---------- Supplied data ----------

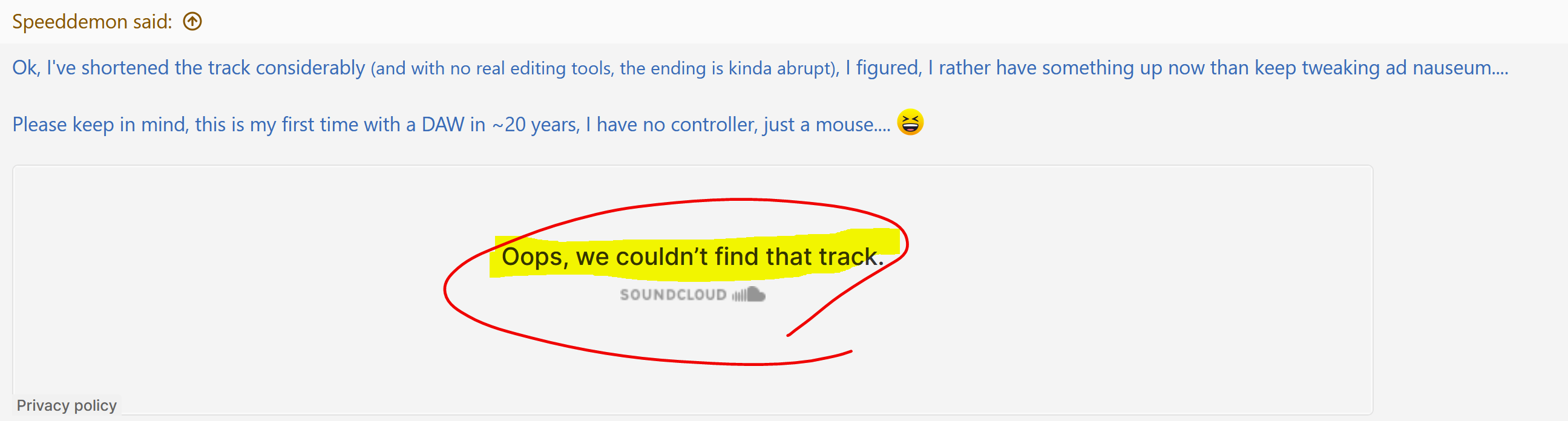Click the "Oops, we couldn't find that track" message
Image resolution: width=1568 pixels, height=421 pixels.
click(x=692, y=256)
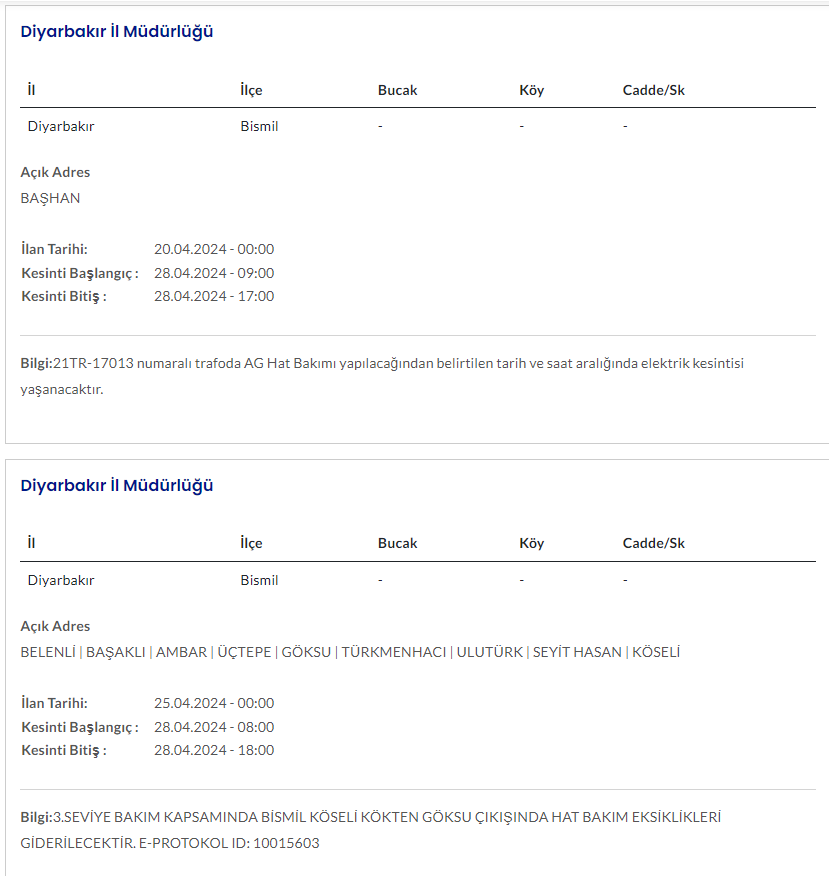Click BELENLİ in the address list
The width and height of the screenshot is (829, 876).
click(48, 652)
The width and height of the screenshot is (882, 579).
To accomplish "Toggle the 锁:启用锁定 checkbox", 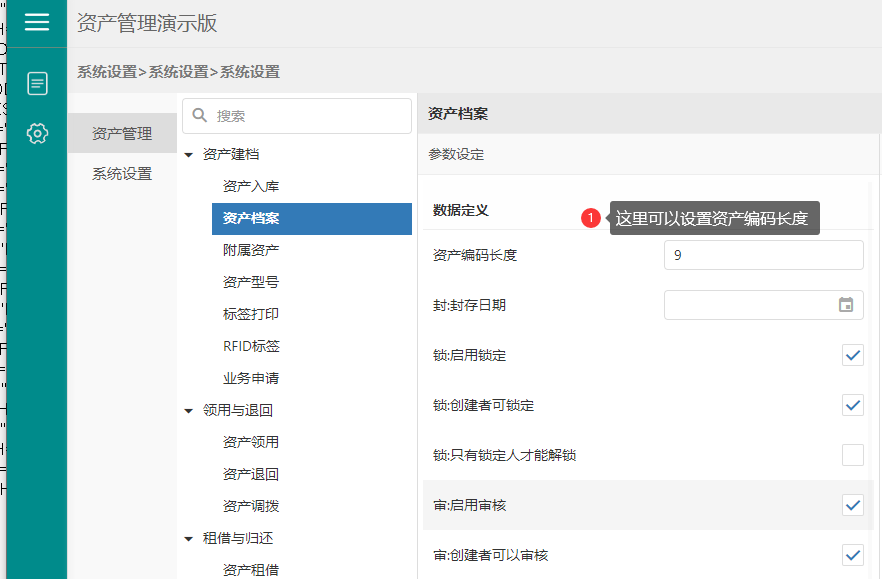I will [x=852, y=355].

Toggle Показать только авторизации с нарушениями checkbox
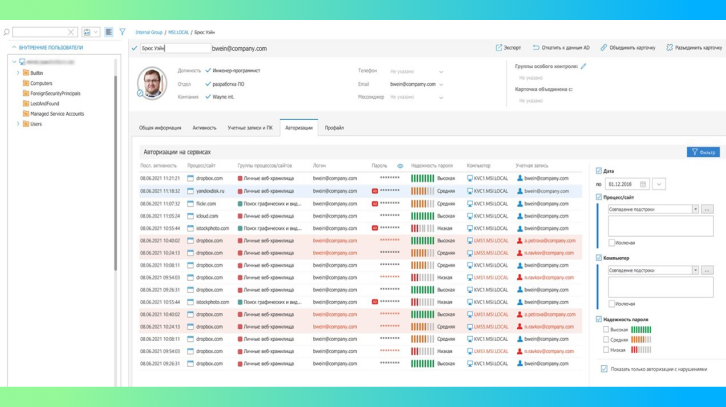pyautogui.click(x=604, y=369)
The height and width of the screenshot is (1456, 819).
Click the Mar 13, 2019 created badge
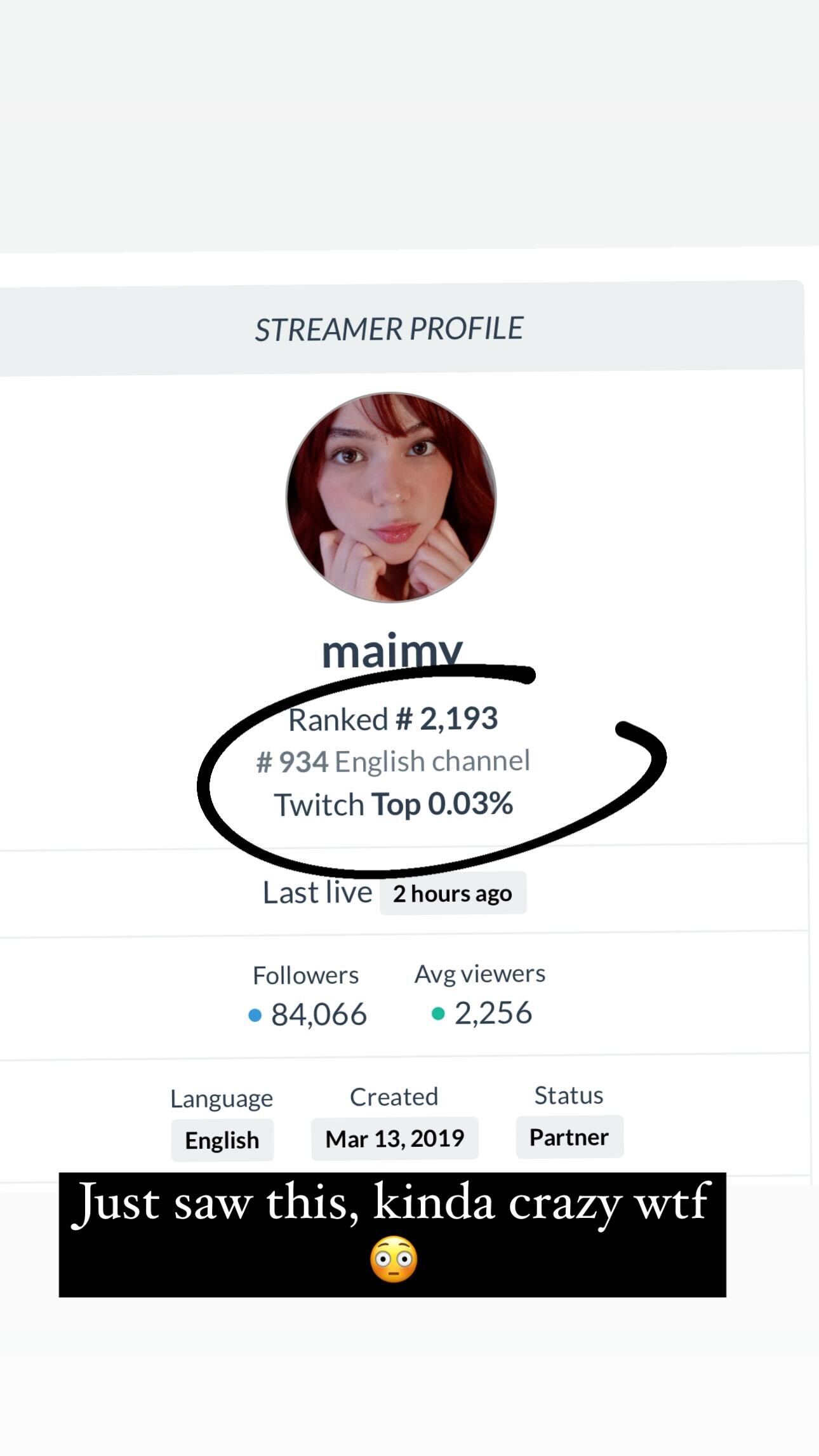coord(394,1139)
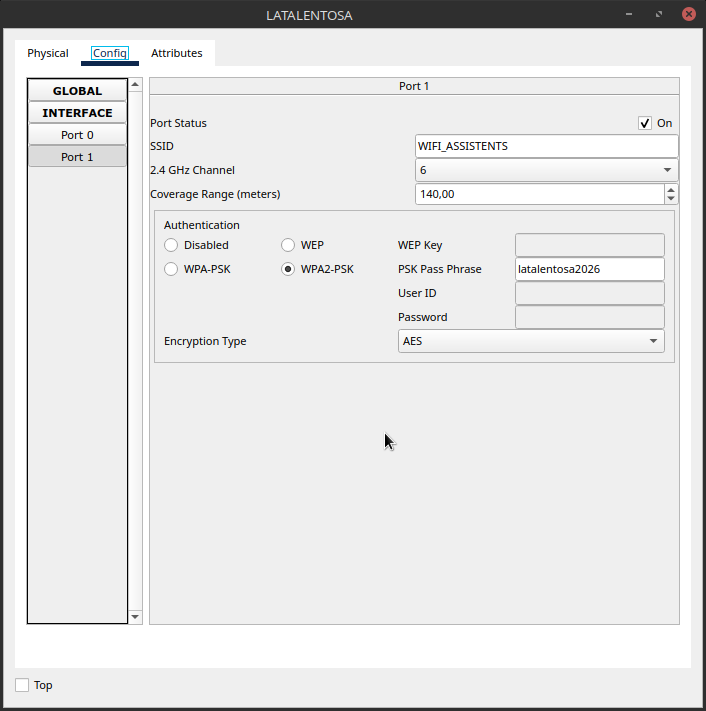The width and height of the screenshot is (706, 711).
Task: Open the 2.4 GHz Channel dropdown
Action: [x=546, y=170]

----------

- **Required action**
Starting at the line above that holds "Toggle Показать только", return each line up to and including the one that holds "The height and", exactly as written, minus any pictures.

- **Result of this task**
Toggle Показать только авторизации с нарушениями checkbox
pyautogui.click(x=604, y=369)
The height and width of the screenshot is (1456, 819).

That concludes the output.